(Saved data entries)
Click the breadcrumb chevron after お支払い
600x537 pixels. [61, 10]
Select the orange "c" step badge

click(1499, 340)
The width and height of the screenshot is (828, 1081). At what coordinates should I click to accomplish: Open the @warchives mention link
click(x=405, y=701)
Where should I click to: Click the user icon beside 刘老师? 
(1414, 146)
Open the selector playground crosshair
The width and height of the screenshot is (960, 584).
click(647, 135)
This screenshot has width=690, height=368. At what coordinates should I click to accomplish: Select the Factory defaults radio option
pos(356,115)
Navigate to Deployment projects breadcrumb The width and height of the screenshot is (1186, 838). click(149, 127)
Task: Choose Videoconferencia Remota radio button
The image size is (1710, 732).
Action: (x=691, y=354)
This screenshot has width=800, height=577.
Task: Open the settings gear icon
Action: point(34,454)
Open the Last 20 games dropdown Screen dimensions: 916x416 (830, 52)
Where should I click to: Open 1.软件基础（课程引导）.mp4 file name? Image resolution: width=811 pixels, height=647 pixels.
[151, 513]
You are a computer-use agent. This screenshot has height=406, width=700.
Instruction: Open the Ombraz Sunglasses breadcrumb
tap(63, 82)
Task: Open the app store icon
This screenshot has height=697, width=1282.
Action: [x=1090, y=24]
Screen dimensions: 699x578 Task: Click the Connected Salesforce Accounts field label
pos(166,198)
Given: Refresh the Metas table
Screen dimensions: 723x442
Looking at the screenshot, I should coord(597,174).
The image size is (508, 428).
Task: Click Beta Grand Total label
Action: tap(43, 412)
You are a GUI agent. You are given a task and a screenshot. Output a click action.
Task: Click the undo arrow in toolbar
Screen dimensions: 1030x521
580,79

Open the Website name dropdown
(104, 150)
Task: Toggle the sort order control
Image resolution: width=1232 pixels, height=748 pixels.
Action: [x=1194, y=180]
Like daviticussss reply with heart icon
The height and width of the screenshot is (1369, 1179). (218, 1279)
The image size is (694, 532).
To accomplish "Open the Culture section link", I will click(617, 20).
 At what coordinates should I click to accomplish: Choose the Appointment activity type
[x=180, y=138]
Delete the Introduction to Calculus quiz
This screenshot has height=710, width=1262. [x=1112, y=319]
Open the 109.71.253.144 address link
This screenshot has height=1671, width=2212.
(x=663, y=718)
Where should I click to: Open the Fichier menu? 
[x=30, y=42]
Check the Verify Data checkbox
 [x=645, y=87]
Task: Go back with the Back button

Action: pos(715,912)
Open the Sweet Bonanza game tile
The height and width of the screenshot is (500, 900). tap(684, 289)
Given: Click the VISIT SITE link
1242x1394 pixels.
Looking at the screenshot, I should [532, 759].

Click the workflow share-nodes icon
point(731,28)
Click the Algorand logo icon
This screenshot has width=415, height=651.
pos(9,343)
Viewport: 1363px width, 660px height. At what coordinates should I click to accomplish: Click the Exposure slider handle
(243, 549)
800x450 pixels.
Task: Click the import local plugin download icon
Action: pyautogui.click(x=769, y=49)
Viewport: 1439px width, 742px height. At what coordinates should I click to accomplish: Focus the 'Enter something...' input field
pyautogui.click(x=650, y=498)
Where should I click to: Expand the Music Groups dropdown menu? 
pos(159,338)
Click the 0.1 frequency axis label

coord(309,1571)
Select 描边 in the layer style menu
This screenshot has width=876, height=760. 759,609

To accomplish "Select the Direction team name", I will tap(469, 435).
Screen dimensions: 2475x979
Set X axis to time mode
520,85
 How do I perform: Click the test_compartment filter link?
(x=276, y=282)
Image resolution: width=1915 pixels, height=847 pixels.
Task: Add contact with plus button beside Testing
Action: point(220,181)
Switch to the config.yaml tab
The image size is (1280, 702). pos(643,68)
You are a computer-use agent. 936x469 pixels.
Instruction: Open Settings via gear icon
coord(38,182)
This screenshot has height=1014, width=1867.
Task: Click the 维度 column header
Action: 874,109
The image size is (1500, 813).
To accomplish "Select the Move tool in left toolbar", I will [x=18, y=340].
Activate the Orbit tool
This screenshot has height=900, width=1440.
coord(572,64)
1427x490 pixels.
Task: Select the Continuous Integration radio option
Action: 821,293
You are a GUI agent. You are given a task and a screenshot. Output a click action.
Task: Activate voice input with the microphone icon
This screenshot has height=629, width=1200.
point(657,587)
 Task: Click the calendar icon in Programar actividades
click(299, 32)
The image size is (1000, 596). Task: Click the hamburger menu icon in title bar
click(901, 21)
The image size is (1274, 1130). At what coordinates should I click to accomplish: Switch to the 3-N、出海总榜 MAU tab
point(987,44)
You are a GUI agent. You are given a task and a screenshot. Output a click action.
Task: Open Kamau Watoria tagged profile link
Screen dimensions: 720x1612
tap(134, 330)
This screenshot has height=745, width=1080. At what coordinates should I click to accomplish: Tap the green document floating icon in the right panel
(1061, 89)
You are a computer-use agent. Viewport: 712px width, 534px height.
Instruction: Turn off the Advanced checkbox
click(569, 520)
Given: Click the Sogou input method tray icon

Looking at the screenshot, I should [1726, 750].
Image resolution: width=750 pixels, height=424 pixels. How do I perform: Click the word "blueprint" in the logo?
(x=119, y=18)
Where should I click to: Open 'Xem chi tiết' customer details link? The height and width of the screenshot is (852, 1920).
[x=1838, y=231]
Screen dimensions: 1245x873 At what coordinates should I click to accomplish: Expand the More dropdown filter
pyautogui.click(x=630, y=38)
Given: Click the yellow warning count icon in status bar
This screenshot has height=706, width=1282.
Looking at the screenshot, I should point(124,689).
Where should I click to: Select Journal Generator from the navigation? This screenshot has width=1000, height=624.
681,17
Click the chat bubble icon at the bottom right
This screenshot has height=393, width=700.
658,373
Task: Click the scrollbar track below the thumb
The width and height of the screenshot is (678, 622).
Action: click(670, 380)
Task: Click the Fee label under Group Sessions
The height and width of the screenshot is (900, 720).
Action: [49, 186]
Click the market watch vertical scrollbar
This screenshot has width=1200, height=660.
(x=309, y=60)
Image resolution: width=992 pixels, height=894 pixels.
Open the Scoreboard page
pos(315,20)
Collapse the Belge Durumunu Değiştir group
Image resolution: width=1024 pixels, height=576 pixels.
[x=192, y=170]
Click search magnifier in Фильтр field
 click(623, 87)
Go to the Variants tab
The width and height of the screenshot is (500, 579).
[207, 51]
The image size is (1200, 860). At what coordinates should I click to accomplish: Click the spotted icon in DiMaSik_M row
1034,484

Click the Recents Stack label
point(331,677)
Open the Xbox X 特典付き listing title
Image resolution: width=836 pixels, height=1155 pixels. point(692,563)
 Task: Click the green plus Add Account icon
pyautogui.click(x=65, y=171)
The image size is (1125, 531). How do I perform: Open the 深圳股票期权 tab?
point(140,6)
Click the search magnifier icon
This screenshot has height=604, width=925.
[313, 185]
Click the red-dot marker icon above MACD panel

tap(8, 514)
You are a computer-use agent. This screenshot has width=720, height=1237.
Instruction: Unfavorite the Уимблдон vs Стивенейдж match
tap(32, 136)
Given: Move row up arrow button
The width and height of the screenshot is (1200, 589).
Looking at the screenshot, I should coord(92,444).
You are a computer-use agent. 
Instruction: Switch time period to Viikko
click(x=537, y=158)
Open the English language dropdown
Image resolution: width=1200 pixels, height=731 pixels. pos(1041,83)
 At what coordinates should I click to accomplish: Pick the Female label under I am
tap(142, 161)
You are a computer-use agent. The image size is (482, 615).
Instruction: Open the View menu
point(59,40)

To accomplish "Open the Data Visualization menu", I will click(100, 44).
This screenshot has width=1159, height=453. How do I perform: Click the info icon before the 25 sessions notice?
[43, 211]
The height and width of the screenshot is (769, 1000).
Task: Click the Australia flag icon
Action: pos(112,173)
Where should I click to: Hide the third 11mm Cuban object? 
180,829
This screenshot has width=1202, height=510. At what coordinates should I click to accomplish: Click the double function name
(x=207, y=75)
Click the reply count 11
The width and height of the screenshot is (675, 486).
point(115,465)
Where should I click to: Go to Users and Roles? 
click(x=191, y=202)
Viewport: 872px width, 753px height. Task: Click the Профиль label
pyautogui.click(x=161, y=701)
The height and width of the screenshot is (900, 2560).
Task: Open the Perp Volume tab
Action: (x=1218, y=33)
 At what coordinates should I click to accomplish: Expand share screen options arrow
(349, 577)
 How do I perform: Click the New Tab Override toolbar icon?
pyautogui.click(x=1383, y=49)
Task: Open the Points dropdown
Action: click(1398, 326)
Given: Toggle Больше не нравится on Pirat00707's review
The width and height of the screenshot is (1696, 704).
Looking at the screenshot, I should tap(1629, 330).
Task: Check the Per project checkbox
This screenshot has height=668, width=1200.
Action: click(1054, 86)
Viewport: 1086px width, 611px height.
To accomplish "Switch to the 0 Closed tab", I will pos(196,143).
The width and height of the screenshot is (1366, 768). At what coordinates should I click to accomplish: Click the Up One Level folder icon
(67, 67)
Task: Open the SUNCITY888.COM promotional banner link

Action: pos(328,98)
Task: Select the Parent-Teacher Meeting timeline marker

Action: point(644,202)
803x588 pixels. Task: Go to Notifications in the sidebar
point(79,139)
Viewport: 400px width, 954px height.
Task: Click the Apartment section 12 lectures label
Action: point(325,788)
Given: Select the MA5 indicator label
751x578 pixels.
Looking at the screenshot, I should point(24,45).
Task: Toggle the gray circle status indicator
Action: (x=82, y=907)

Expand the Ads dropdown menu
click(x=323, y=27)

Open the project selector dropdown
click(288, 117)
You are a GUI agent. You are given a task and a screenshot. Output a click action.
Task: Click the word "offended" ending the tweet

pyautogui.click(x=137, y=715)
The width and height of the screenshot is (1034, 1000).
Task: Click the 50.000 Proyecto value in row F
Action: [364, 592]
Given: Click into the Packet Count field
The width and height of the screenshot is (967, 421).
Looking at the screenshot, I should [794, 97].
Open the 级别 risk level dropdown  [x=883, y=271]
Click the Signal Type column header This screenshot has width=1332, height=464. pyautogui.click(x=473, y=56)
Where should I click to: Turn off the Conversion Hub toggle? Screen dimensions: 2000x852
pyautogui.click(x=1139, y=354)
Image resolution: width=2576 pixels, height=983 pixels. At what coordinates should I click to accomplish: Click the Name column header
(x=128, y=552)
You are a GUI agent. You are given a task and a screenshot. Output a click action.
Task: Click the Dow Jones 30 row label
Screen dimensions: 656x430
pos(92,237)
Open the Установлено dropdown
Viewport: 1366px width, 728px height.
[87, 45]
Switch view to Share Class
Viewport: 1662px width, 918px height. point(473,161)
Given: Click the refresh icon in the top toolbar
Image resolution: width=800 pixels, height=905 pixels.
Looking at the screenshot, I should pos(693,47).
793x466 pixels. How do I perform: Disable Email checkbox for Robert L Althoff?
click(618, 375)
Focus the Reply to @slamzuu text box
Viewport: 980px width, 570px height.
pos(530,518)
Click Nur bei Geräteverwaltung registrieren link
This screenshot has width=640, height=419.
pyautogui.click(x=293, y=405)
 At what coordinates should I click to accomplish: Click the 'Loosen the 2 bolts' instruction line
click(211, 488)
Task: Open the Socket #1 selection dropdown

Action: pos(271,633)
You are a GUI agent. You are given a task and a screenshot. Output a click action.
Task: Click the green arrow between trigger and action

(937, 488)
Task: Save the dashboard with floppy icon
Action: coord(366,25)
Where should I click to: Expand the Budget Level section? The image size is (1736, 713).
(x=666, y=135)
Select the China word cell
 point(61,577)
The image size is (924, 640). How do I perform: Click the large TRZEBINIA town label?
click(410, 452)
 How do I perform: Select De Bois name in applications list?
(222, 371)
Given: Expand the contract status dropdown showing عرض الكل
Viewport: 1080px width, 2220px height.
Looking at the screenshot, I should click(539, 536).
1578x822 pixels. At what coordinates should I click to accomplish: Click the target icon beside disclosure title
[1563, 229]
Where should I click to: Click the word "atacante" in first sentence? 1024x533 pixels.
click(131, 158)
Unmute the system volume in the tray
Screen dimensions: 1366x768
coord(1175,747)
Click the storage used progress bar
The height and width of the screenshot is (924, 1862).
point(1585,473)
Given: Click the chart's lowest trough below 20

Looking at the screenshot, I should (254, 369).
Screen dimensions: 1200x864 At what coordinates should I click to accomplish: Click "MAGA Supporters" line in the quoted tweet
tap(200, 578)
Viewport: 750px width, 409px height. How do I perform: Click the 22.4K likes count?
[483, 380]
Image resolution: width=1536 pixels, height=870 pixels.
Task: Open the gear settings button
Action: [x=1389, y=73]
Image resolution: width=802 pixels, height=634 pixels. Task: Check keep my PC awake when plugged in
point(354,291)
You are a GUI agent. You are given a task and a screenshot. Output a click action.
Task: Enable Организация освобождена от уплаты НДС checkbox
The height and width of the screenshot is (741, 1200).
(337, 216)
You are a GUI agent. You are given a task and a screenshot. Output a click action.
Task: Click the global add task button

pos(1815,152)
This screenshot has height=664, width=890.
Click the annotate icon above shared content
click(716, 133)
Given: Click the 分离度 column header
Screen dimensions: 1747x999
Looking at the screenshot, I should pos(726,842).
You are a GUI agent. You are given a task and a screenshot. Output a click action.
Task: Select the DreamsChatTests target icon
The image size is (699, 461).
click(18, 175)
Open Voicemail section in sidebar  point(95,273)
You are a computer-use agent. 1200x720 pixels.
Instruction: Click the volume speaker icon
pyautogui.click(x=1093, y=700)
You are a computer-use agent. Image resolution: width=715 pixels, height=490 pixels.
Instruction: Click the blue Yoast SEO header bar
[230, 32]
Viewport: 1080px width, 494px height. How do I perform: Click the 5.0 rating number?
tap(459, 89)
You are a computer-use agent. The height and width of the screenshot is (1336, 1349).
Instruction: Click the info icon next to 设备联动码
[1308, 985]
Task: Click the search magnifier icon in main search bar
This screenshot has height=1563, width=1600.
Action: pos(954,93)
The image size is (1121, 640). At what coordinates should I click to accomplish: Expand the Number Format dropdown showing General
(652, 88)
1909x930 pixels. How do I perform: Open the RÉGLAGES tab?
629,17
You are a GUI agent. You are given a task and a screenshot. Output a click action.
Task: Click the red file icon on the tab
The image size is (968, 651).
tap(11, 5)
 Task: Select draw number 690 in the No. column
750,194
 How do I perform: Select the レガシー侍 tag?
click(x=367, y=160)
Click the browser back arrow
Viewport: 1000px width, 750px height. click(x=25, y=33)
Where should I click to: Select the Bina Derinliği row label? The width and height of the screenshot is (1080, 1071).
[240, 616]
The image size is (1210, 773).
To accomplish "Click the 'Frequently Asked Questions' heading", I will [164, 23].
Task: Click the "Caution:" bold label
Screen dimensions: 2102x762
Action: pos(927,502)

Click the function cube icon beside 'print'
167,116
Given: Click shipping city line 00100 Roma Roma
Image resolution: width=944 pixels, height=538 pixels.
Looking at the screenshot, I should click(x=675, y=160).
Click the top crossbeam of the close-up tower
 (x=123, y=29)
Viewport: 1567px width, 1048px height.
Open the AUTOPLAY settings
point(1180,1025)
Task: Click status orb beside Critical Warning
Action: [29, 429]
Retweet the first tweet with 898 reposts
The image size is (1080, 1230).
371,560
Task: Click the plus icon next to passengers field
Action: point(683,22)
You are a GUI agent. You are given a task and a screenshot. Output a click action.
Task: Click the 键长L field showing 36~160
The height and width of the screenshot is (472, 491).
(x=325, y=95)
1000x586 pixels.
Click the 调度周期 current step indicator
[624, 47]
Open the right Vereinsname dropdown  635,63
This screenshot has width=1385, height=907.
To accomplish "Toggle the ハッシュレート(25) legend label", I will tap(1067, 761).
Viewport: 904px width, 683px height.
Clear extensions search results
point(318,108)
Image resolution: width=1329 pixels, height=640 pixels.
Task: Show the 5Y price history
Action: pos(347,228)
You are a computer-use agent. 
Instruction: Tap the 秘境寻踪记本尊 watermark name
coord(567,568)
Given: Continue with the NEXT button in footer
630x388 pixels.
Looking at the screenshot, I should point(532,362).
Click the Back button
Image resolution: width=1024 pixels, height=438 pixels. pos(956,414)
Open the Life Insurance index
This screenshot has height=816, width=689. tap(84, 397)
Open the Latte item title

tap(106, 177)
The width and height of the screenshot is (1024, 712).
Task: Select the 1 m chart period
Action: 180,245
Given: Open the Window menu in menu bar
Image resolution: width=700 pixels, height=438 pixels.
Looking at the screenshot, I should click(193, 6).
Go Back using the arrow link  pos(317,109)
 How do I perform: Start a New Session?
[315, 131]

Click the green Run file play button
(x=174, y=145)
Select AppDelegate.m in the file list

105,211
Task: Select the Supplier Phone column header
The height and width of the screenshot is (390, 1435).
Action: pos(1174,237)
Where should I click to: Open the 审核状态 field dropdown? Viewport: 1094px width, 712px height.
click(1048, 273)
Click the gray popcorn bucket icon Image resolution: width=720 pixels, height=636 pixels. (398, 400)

— Activity —
Once you find the line with "Where should I click to: Select Journal" above, print it and every line after it up to and including the line with "Image resolution: width=992", exactly as written and nothing else.

— Reply —
Where should I click to: Select Journal Generator from the navigation? This screenshot has width=1000, height=624.
681,17
Click the chat bubble icon at the bottom right
This screenshot has height=393, width=700.
658,373
Task: Click the scrollbar track below the thumb
The width and height of the screenshot is (678, 622).
Action: click(670, 380)
Task: Click the Fee label under Group Sessions
The height and width of the screenshot is (900, 720).
Action: [49, 186]
Click the market watch vertical scrollbar
This screenshot has width=1200, height=660.
(x=309, y=60)
Image resolution: width=992 pixels, height=894 pixels.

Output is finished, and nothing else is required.